WASHINGTON -- Legislative efforts to provide affordable housing, mortgage debt relief, save homes, and prevent foreclosures are stacking up as lawmakers scramble to stem the tide of foreclosures.
The House was scheduled to vote on the Mortgage Forgiveness Debt Relief Act of 2007 (H.R. 3648) last Thursday, which would exclude discharges of indebtedness on principal residences from gross income for federal tax purposes. The bill was introduced by House Ways & Means Committee Chairman Charlie Rangel (D-N.Y.) and is similar to President George W. Bush's previously proposed process to help curb the impact of the subprime crisis and general mortgage market slowdown on homeowners and those facing foreclosure.
The bill passed out of committee on a voice vote.
Additionally, a House Judiciary subcommittee held a hearing recently on changing the bankruptcy code as it pertains to mortgages. The Emergency Home Ownership and Mortgage Equity Protection Act of 2007 (H.R. 3609), received praise from the National Consumer Law Center and credit unions' own Center for Community Self-Help. However, the two national credit union trade associations lobbied hard for a decade to pass the recent bankruptcy reforms and are keeping a wary eye on re-opening that can of worms.
Financial Services Roundtable President/CEO Steve Bartlett, a former congressman whose organization represents many of the largest banks in the country, testified at the hearing, "H.R. 3609 would authorize bankruptcy judges to unilaterally reduce the loan amount of any mortgage and convert part of the mortgage to an unsecured status. It is important to note that this applies to all mortgages, even prime, fixed-rate loans that are fully current. This will force mortgage lenders to charge much higher interest rates [like those of unsecured credit cards] for all types of mortgage loans. This will dry up credit for any American who cannot afford these higher rates."
A letter from a coalition of banking trade groups expressed similar objections.
Also housing related, the House has passed the Flood Insurance Reform and Modernization Act of 2007 (H.R. 3121) by a vote of 263 to 146. Senate Banking also held a hearing on the legislation last week. It would make the National Flood Insurance program more actuarially sound by phasing out subsidies for commercial properties, vacation homes and second homes built before 1974; improve flood mapping; and allow for additional optional business interruption coverage.

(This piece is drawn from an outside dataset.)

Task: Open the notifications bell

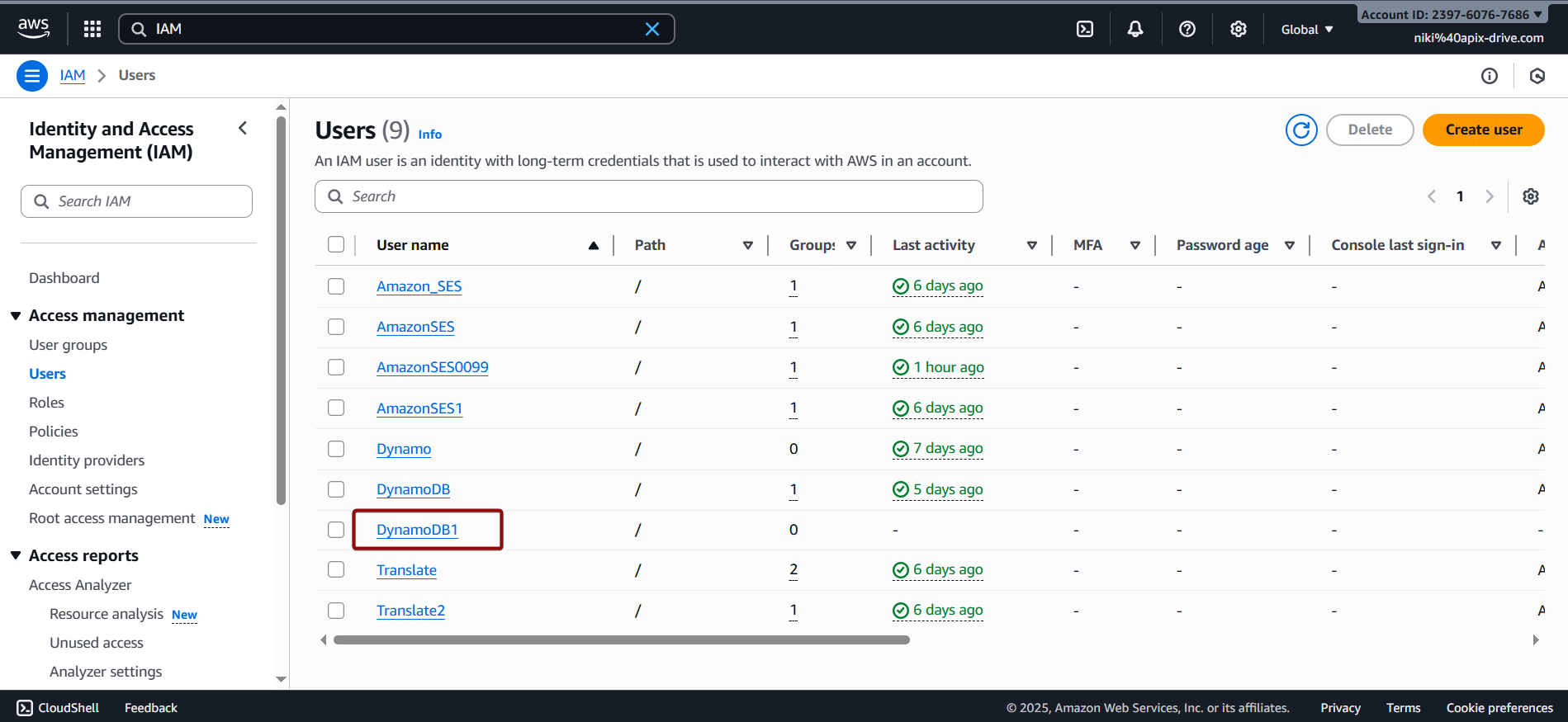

The House has also passed the Expanding American Homeownership Act of 2007 (H.R. 1852), which would modernize the Federal Housing Administration for affordable fixed rate mortgages focusing on first-time buyers. The bill would authorize FHA to serve more subprime borrowers at affordable rates and terms, recapture borrowers that have turned to predatory loans in recent years, and offer refinancing loan opportunities to borrowers struggling to meet their mortgage payments in the midst of the current turbulent mortgage markets.
Senate Banking Committee Chairman and presidential candidate Christopher Dodd (D-Conn.) has vowed to introduce legislation to reform subprime lending practices, strengthen borrower protections, and restore confidence in the markets. "Let me be clear: affordable home loans are a good thing; predatory lending is not. Predatory lending needs to be stopped, which is why I intend to introduce legislation that will put an end to the practices that have forced thousands of Americans into foreclosure and put thousands more in danger of losing their homes," Dodd said.
The bill he plans to introduce would prohibit prepayment penalties and steering to higher priced loans. Leadership Conference on Civil Rights, Center for Responsible Lending, and AARP, among others, are supporting this effort.